[Pixel coordinate grounding data]
========================================================================

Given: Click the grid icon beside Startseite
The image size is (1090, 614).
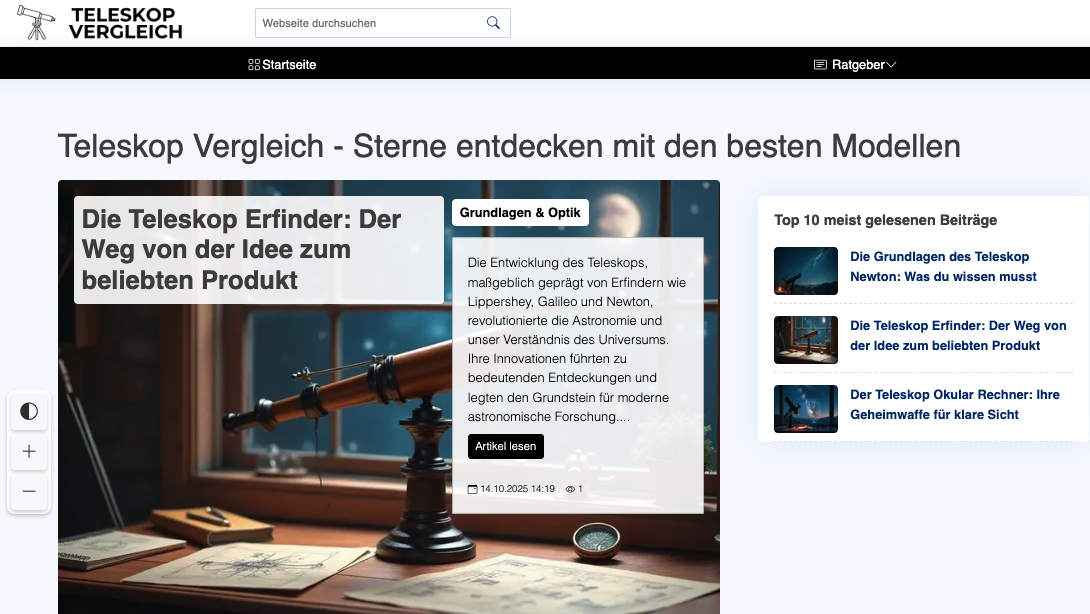Looking at the screenshot, I should point(253,64).
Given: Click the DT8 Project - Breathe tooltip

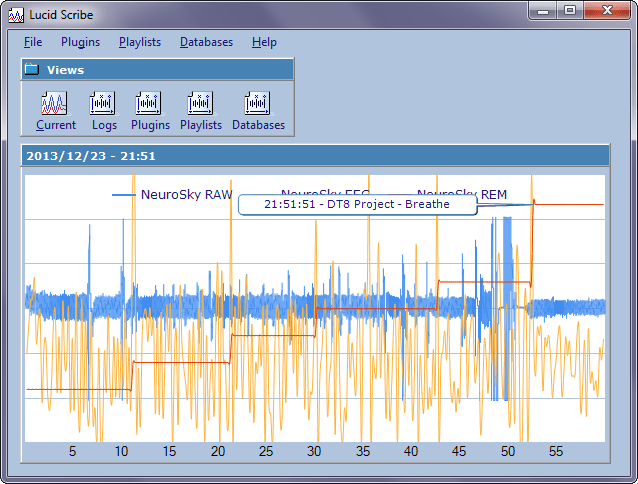Looking at the screenshot, I should click(x=356, y=204).
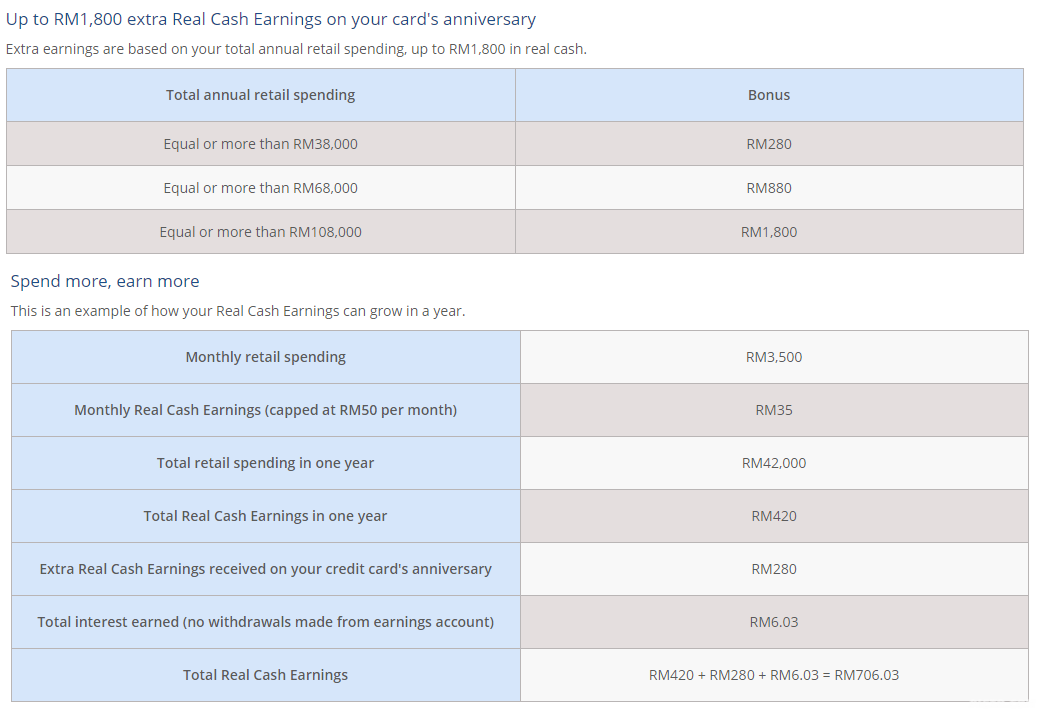Viewport: 1038px width, 711px height.
Task: Select the 'Equal or more than RM108,000' cell
Action: 260,232

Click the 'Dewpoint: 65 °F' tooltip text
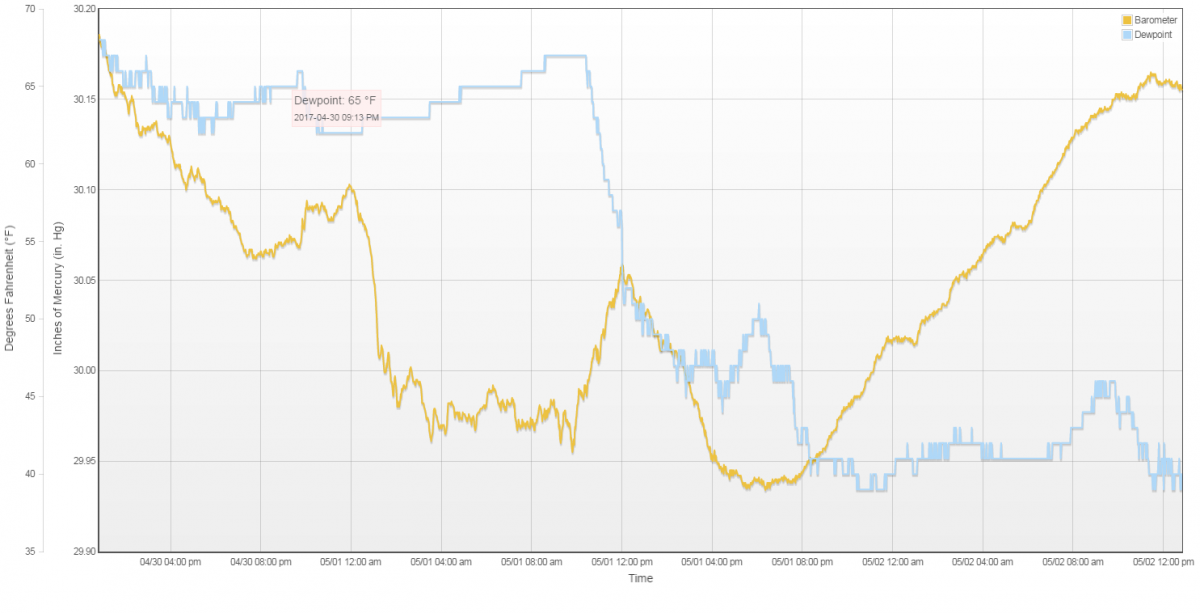(x=334, y=101)
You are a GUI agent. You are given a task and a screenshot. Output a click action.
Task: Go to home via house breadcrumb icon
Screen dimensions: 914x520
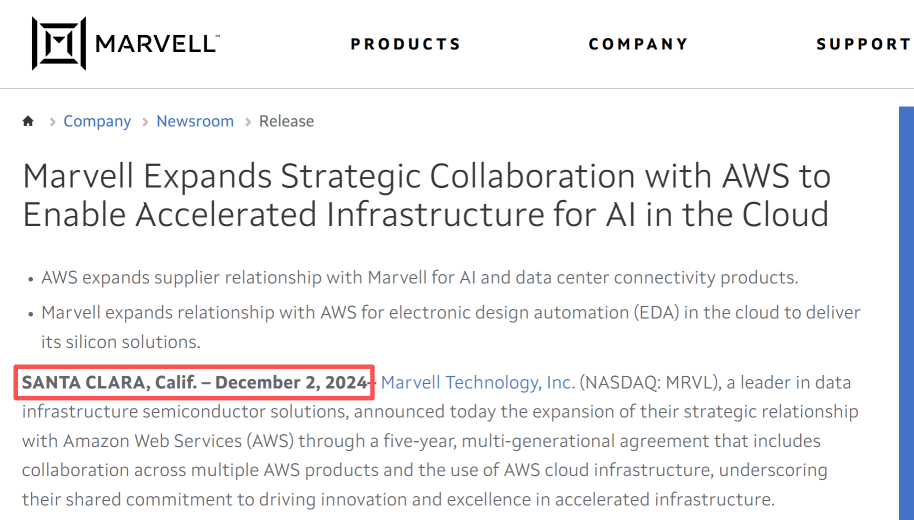click(x=28, y=121)
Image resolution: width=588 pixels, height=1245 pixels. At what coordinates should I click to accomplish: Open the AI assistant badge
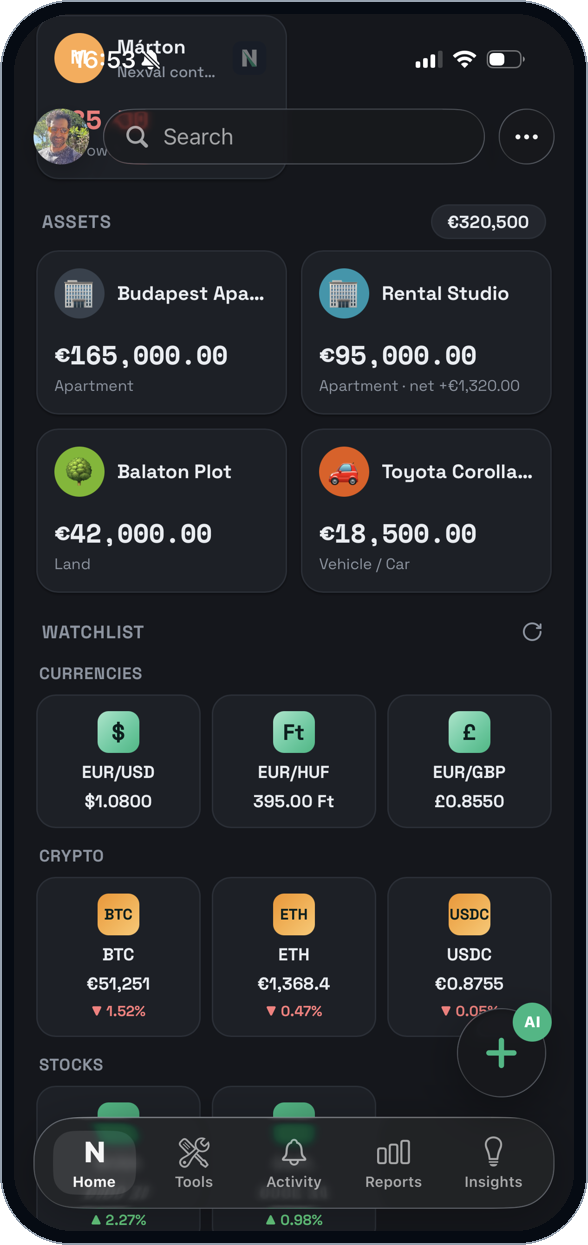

========================================================================

:: ASSIGNMENT ::
Would you please filter the lines above and copy every one that includes "icon"?

:: RESULT OF THE EXERCISE ::
Given: Click the grid icon beside Startseite
Task: Go to home via house breadcrumb icon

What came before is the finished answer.